Picked up from Peter de Haas, the article is available from Messaging News Magazine.

6 comments:

  1. Charles,
    Thanks for sharing your thoughts. Firstly, the 2007 edition of the product is actually called "SharePoint Server 2007" ... "portal" has been deemphasized in naming, although not in the product itself.

    Secondly, I'd like to suggest that you are being too dismissive of SharePoint. The report I wrote about SharePoint 2003 was very critical of the product (under the Ferris Research banner), and even questioned whether it would survive. It clearly has, and Microsoft has made significant strides.

    Third, I know that Notes and Domino performs many of the same functions as SharePoint, and does some better and some worse (eg, enterprise search, ECM, BI). Those with a Notes and Domino background will be quick to discount SharePoint, but I think that's wrong. There are many, many customer sites that won't touch an IBM/Lotus product with a barge pole but will touch and embrace a Microsoft one. I recognize that there's a big list of required and recommended products, but many organizations don't seem too fazed by that.

    Fourth, re the Knowledge Network. I agree that it is more applicable in large organizations rather than small ones, but I believe that generally speaking, everyone can benefit from such capabilities. For us in small businesses, blogs, Feedster and Technorati are performing many of those functions. I'm sure your blogging activities have resulted in you meeting people with similar interests that you otherwise would not have met. I sure have!

    Finally, yes, that "if" at the beginning of the last quoted sentence was strategically placed. But that's true with anything. You've chosen that the "if" works for you with Notes and Domino; others will elect to say yes to the "if" for SharePoint.

    Take care,
    M.

    ReplyDelete
  2. Michael, thanks for taking the time to respond. I'm not opposed to a Microsoft collaboration solution, it just has to do things better than what I already have to warrant me wanting to replace what I already have.
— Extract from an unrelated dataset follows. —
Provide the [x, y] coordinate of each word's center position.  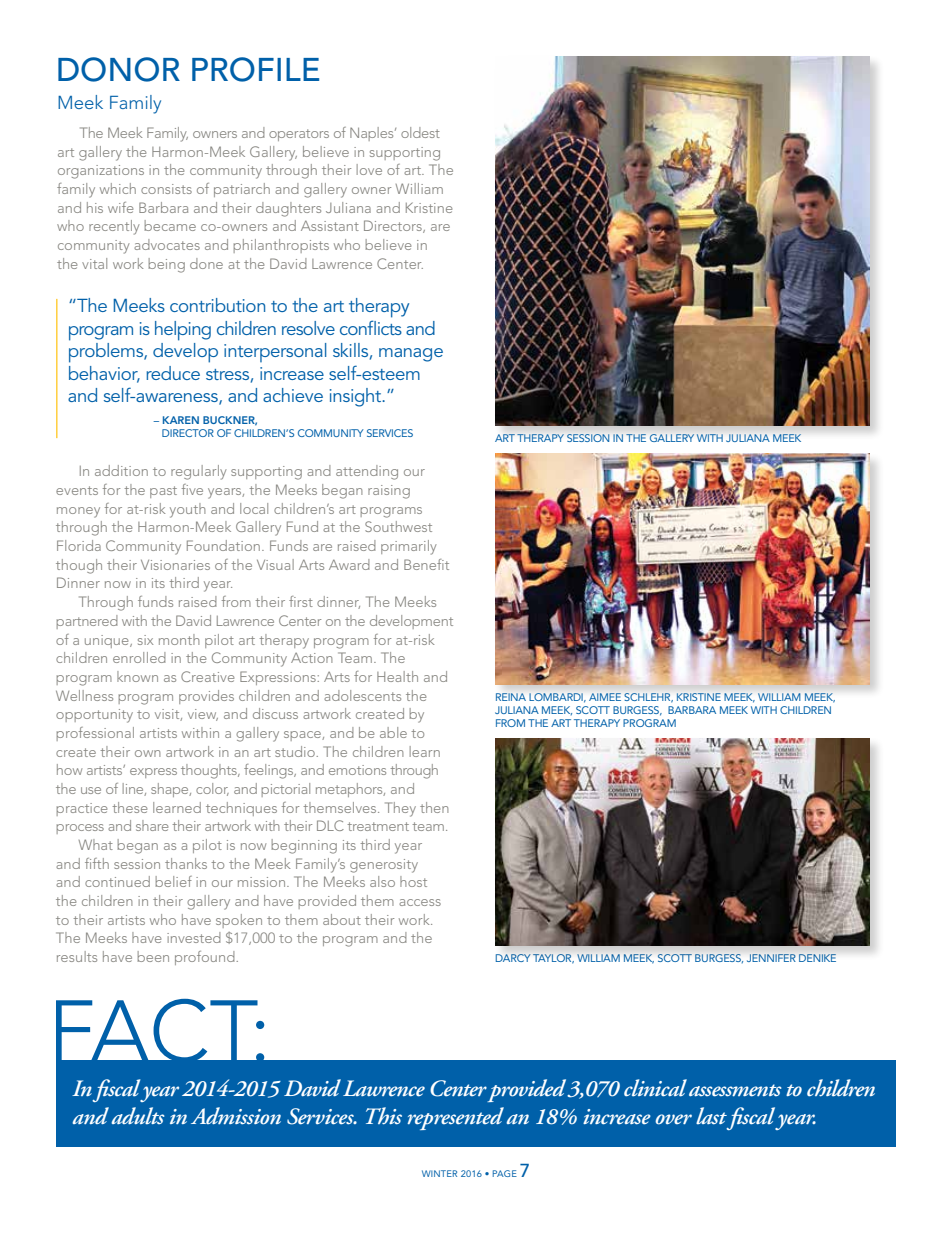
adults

I'm primarily dismissive of Sharepoint because it doesn't offer anything that I don't already have in Domino.

    I can't help but smile when I hear someone say they only consider Microsoft products. If Microsoft were always right we'd all be using MS Bob with Microsoft Natural keyboards. Technology is about solving a problem. Personally I don't care who delivers that solution, and I think anyone who politicizes the decision shouldn't be in a position to make that decision. Zealotry in any form is just plain bad.
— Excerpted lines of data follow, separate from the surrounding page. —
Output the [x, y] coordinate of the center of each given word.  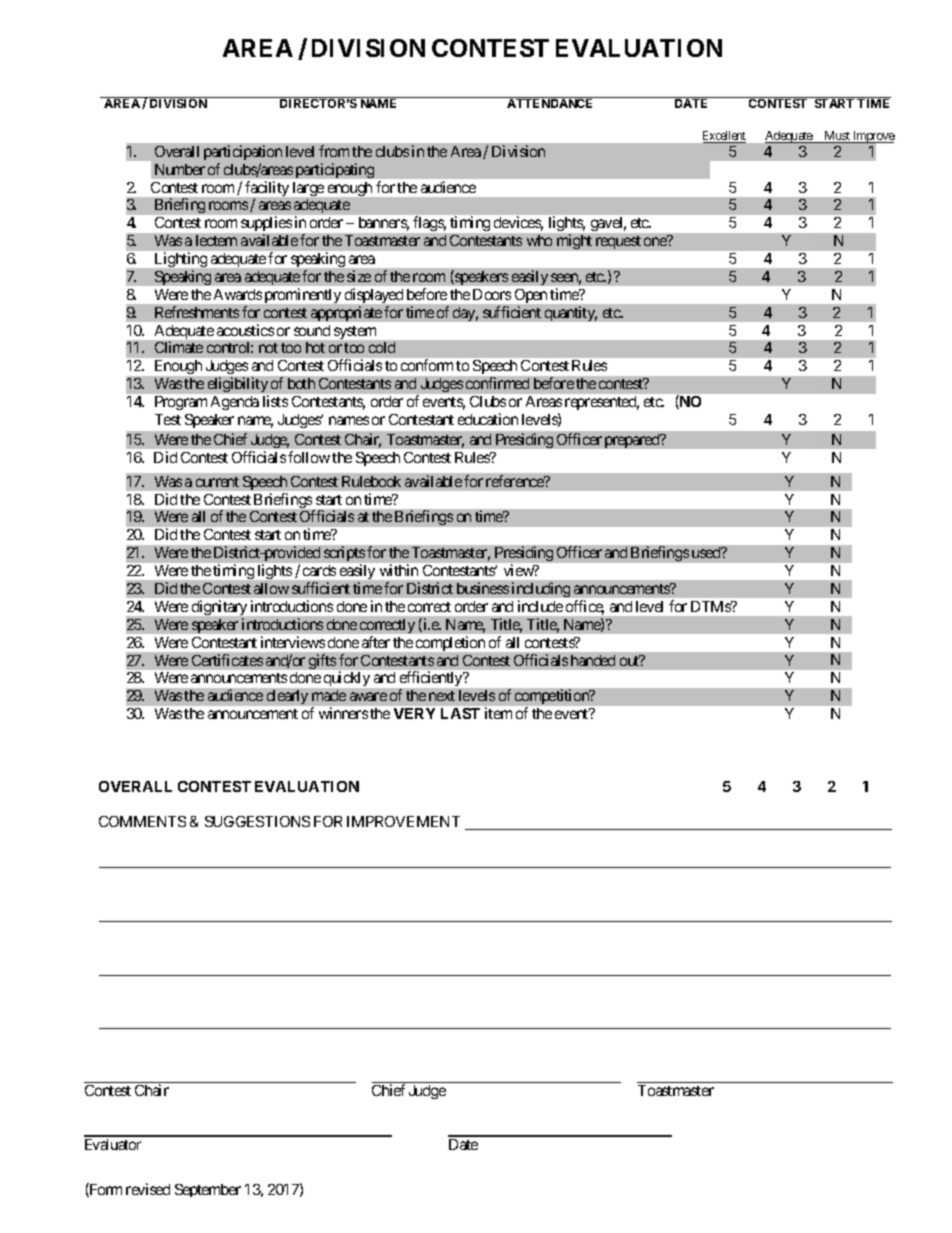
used [707, 552]
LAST [460, 713]
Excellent [724, 137]
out [630, 660]
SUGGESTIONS [257, 821]
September [208, 1190]
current [217, 482]
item [498, 713]
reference [516, 481]
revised [148, 1189]
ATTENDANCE [549, 103]
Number [180, 169]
    As I see it Sharepoint is finally on par with where Domino (and some would add Quickplace) has been all along. IBM is adding more moving parts to their collaboration environment and Microsoft is trying to look over the horizon and enhance their own functionality. As you said, the improvements from Sharepoint 2004 to 2007 were exponential. The next iteration is where it will get interesting to me, because that's when Microsoft might finally be able to show they have something to differentiate them besides the Microsoft logo. So far it's been mostly catch up.

    ReplyDelete
  3. Nathan T. FreemanFri Dec 29, 01:17:00 PM

    "Microsoft Natural keyboards."

    Hands down the best keyboard available. I've been using one for over 10 years now. (The same one, actually.)

    ReplyDelete
  4. Your mind works in strange ways, Mr. Freeman.

    ReplyDelete
  5. Nathan T. FreemanMon Jan 01, 10:25:00 AM

    Actually, I'm pretty sure in this case, it's my fingers and wrists that work in unstrange ways. :-)

    Seriously, ergo keyboards are very important for people who do as much coding & writing as I do. You wouldn't believe the difference that keyboard has made in my comfort level after a long week.

    ReplyDelete
  6. Actually I use a Natural keyboard, too, but my point is most people don't. The same as they don't use MS Bob. Both of these indicate that Microsoft is not the poster child for always being right that some people like to think they are.